• Text extract:
%%
A female black widow spider sparked alarm for a Red Deer couple after it was found alive in red grapes bought from a local supermarket.

Normand Blais and his girlfriend Claudine Leger were shocked to find the poisonous spider after returning from Real Canadian Superstore on Wednesday. Leger took some of the grapes out of the bag and the spider fell out and onto the counter.

Blais said had not his girlfriend removed some of the grapes, it’s quite possible the spider could have ended up somewhere in the apartment unbeknownst to them. They made sure not to touch it.

After all, the spider’s venom is said to be 15 times more poisonous than that of a rattlesnake. But the amount of venom a spider injects with one bite is usually not fatal for humans.

“We just used a knife to put it in a jar,” said Blais.

The grapes had been marked from the United States.

Fortunately for Blais and Leger, the creature is going to a new home.

Blais said someone would be picking it up later on Friday to take it to Olds College, where entomologist Ken Fry, who specializes in insects, would be looking after it.
%%
• Material provided:
%%
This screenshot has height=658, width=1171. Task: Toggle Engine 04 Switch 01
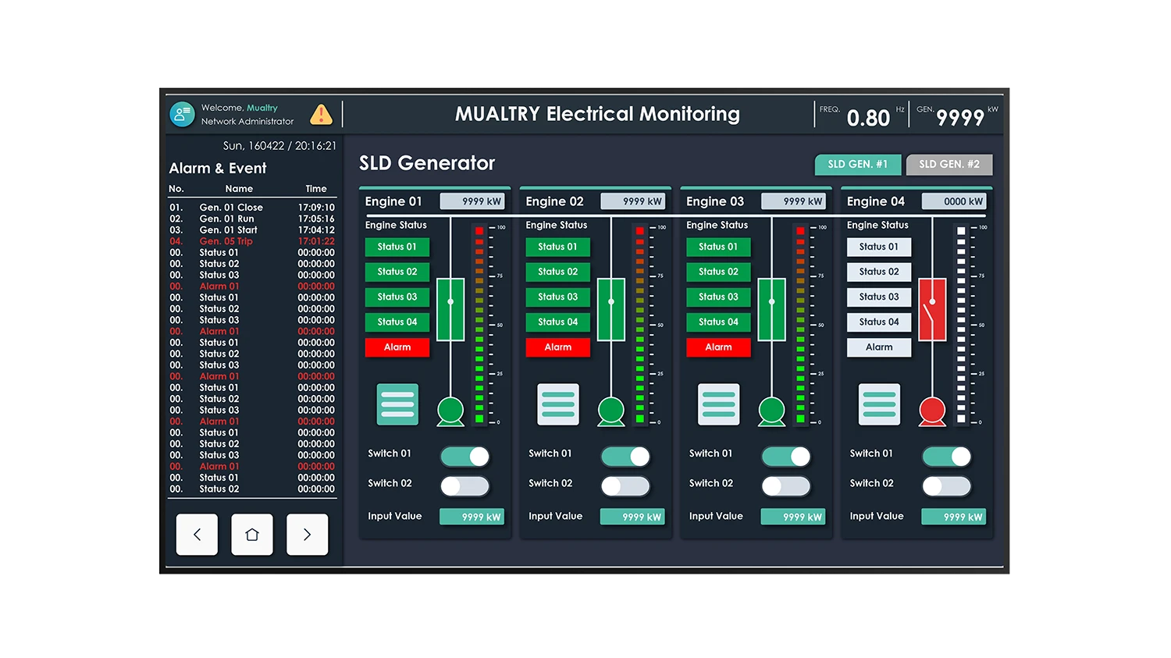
%%
• What to work on: Continue the news story about the black widow spider found in supermarket grapes, picking up after its final sentence.

• Answer for this exercise:
Blais got in touch with staff at Superstore in Red Deer, who then refunded the grapes and gave a gift card. Julija Hunter, spokesperson with Loblaws Canada, said the grapes were red globes and were from the U.S. Hunter urged anyone who finds a spider web or spider in grapes to report it to the Canadian Food Inspection Agency office in your region.

“We have visually inspected the grapes currently at the store and have found no insects. We also have had no additional complaints regarding spiders found in grapes purchased at this store,” Hunter said. “Loblaw apologizes for any inconvenience this matter has caused the customer.”

Todd Nivens, programs co-ordinator with Kerry Wood Nature Centre, said that a number of black widow spiders can end up in grapes imported from California since they are used there as pest control on crops.

Canadian Food Inspection Agency reports that increasingly, black widow spiders are found in imported table grapes, especially during the fall harvesting season for table grapes imported from California. Spiders have always been in and around grape vineyards.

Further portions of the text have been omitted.